I believe the banks still report the numbers themselves anyway however.

IMO your far better off doing this than ending up behind (potentially) since they first action would probably tick the SA (self assessment) box.
But if your sure all your banks report it you should be fine to just keep quiet.

SA isn't that hard now to do online, but you dont really want to have to do it unless you really need to. Most people as long as reasonably organised and with normal simple tax matters can probably do SA in 1-2 hours.
Its still 1-2 hours you don't need to waste if you can avoid it.
 
Think I might need to do a tax return this year, no idea how I go about that, so might just wait till I get the tax man knocking on my door:D
Get ahead of it, because you could make an ad-hoc pension contribution to get rid of it. I.e. you may pickup £300 more in pocket but pay some outrageous tax. To "lose" the £300 cash in hand you could gain £700 odd in pension contributions.

If you are claiming tax free childcare the numbers are monumental, i.e. £300 extra would COST you £1700...
 
I was under the impression that banks report your savings and your tax code is adjusted to reflect how much tax you owe on savings. That's for someone on PAYE of course.

That's what I thought, my tax code does get adjusted quite often. If you don't pay tax it doesn't matter.

Some banks do, a lot of the Fintech ones do not (i.e. Chip, Chase). Recall how little information you had to supply to open those accounts in the first place...
 
Get ahead of it, because you could make an ad-hoc pension contribution to get rid of it. I.e. you may pickup £300 more in pocket but pay some outrageous tax. To "lose" the £300 cash in hand you could gain £700 odd in pension contributions.

If you are claiming tax free childcare the numbers are monumental, i.e. £300 extra would COST you £1700...
I thought that if you paid the money into a pension fund then it was topped up through the system by however much you would have paid, ergo you don't have to do anything.
 
Actually you are correct,

From chase
'You'll need to tell HMRC yourself if you need to pay tax on your interest. If you're a UK taxpayer, you might get the UK Personal Savings Allowance, which basically lets you earn some interest before tax. How much your tax-free amount is depends on your tax rate. If you pay the basic rate of income tax, you can earn £1,000 in interest before tax. '
Something else to sort out then
 
I thought that if you paid the money into a pension fund then it was topped up through the system by however much you would have paid, ergo you don't have to do anything.
If you are close to the boundaries i.e. 40%/45%/100k tapering, but not meaningfully over it, it makes sense to make additional contributions.

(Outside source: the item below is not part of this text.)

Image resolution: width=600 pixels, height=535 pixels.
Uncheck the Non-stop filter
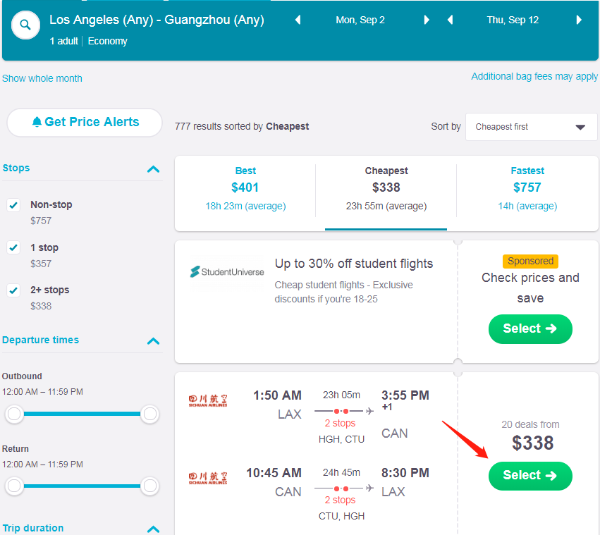tap(14, 205)
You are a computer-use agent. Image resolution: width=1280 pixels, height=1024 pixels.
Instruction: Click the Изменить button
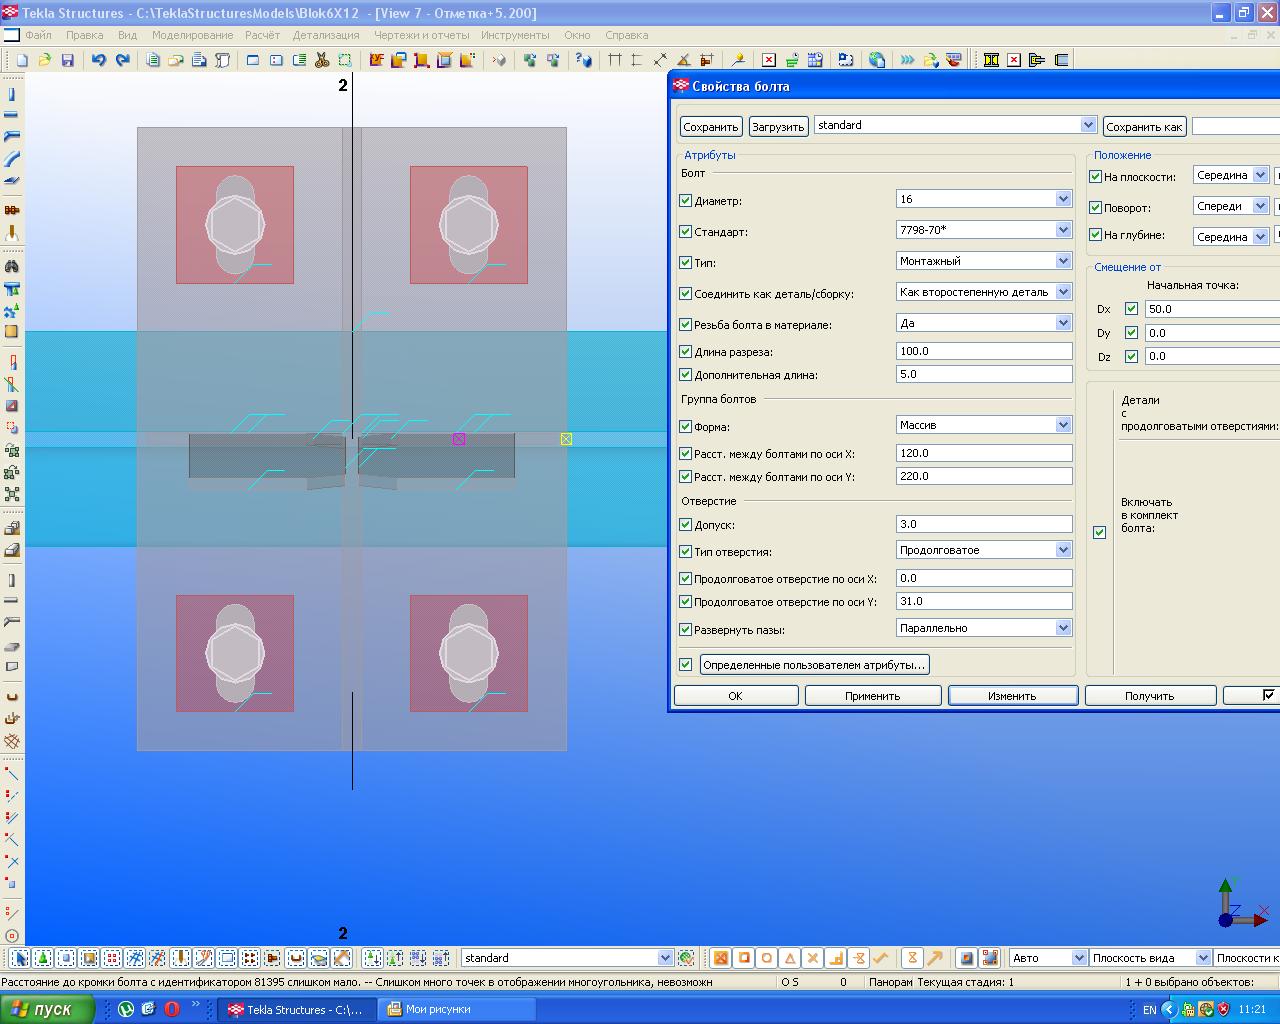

E.g. if you were £100 into the 40% boundary, you'd only get £60. If you do an additional contribution of £100 to your pension, you get the £100 for the cost of £60 out of pocket. At £100k it gets really meaningful as £100 over £100k only gives you ~£44, so to "buy" £100 pension only costs you £44.

Some banks do, a lot of the Fintech ones do not (i.e. Chip, Chase). Recall how little information you had to supply to open those accounts in the first place...
Worth noting the "grey" area (in the dLockers SA anyway :D) where declaring ANY interest will impact your tapering allowance. So technically even the £500 freebie can ding you quite a big. I don't bother declaring any interest if it is under £500 to ensure I don't pay any tax on it (as per the website).
 
So that was interesting (for me anyway)
In March I opened a Sainsburys easy access cash ISA to dump some money in there before end of tax year, at 2.91%.

Obviously since then that rate has become uncompetitive , and for new customers Sainsburys are offering 3.7%.

So I emailed them to ask why my rate hadn't changed to reflect the higher rate. I got a response saying that existing customers can request the higher rate, and that I am now on the higher rate.
Is that normal practice that existing customers have to ask for better rates rather than automatically being adjusted ?

So if any of you have a Sainsburys ISA, get on the phone/web chat!!